Johnson, 53, remains in prison while state attorney general Robert Cooper, Jr., decides whether to retry him, which the Shelby County prosecutor has asked him to do, according to local news reports. Cooper has at least 30 days to file a retrial motion, while Johnson’s legal team hopes to get Johnson released from custody as soon as possible.

Herrington says Johnson “was in a state of shock” when he called him at the Riverbend Maximum Security Institution to tell him about the decision. “When he could absorb the news,” says Herrington,”he was completely elated.”

Johnson’s legal odyssey has been filled with twists and turns. A resident of St. Louis, he was charged with aggravated murder in connection with the 1983 shooting death of Memphis grocery store manager Joe Belenchia during a robbery.

Despite his pleas of innocence, Johnson—who is known today as Ndume Olatushani—was convicted and sentenced to death in 1985 based on the testimony of a store customer who identified him as Belenchia’s killer, though he said he was uncertain about the identificaiton, as well as another witness who said she had been told that Johnson murdered the store manager.

Cleary entered the case in 1995 after receiving a referral from the NAACP’s capital punishment unit and the New York City Bar Association, Herrington says. (Prior to that, according to Herrington, Johnson was incarcerated in California on an unrelated charge.) Herrington and Cleary partners David Brodsky and John Blackman flew to Nashville, met with Johnson on death row, then made their way to Memphis to begin their investigation.

Herrington recalls that the Cleary team got its first break while poring over prosecution and police records. Those records, he says, showed that prosecutors had withheld information from Johnson that supported his claims of innocence.

Among other things, Herrington says, the Cleary lawyers turned up testimony from a store customer who had identified a member of the local “Brown Gang,” not Johnson, as the gunman, as well as testimony from a teenager who had told police that he saw two members of the Brown Gang changing the license plate on the alleged getaway car just before the robbery occurred. The Cleary lawyers also learned that police knew the car in question had been stolen from the St. Louis airport, and that members of the gang often stole cars there and brought them to Memphis.
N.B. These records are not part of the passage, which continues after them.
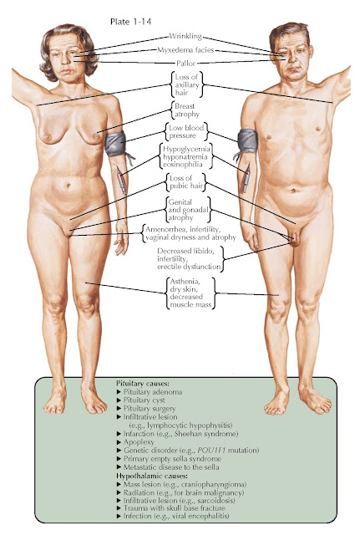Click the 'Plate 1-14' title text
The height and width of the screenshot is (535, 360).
[130, 22]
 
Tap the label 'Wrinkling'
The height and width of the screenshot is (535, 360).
[185, 36]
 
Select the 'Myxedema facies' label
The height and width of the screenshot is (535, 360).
[185, 50]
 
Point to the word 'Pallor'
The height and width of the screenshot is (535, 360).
[185, 64]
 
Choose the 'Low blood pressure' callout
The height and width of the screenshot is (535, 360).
[187, 131]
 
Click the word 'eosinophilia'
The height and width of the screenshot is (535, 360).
[183, 164]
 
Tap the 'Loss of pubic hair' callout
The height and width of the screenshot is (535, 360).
[186, 182]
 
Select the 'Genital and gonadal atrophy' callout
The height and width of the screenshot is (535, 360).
[188, 210]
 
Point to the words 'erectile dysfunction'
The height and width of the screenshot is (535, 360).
[189, 267]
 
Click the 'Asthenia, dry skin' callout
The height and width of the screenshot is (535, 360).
[191, 293]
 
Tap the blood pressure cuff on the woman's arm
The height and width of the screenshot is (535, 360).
[115, 144]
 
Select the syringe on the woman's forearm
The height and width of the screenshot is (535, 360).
[121, 180]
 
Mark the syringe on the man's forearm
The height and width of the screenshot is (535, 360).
[246, 178]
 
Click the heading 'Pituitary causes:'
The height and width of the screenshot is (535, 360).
[143, 383]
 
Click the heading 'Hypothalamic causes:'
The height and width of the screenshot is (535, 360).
[152, 476]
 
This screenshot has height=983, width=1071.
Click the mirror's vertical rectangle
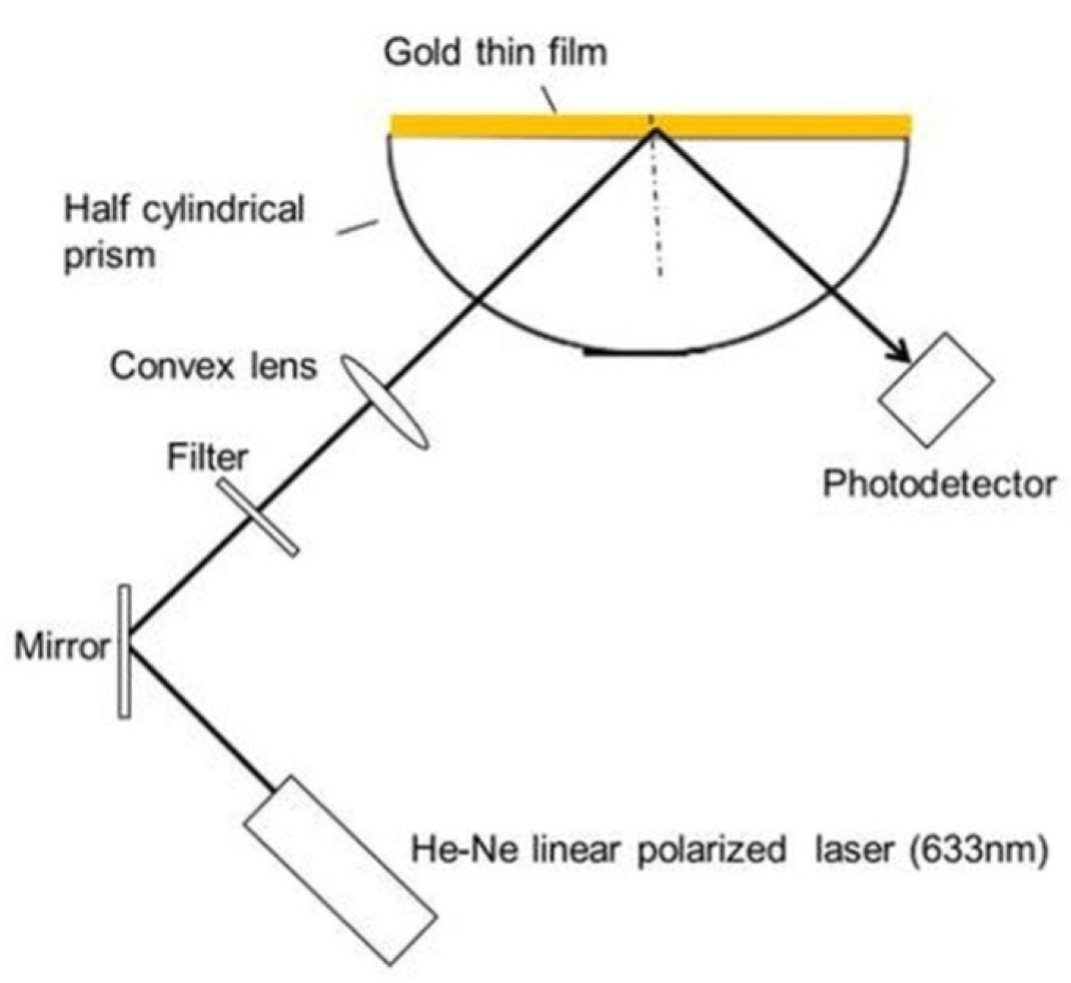pos(125,651)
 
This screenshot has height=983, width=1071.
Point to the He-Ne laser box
pos(340,869)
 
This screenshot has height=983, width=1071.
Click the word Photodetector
pos(939,485)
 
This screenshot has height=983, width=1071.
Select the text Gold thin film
pos(496,53)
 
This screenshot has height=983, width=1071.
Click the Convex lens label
pos(213,365)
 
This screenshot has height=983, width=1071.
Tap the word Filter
pos(208,458)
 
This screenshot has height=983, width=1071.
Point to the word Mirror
pos(62,647)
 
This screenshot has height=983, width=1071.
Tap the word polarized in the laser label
pos(711,850)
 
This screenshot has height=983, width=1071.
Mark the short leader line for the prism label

The potentially exculpatory evidence gave the Cleary team what it needed to seek to overturn Johnson’s conviction on so-called Brady grounds. The trial court rejected the claim as insufficiently compelling, but in 1999, the Tennessee appeals court reversed the death penalty sentence on another ground: that the state had withheld a police crime scene report establishing that a stray bullet that grazed a customer during the shooting—the “aggravated circumstance” that had initially opened the door to the death penalty—could not have come from the same direction as the bullet that killed the shopkeeper.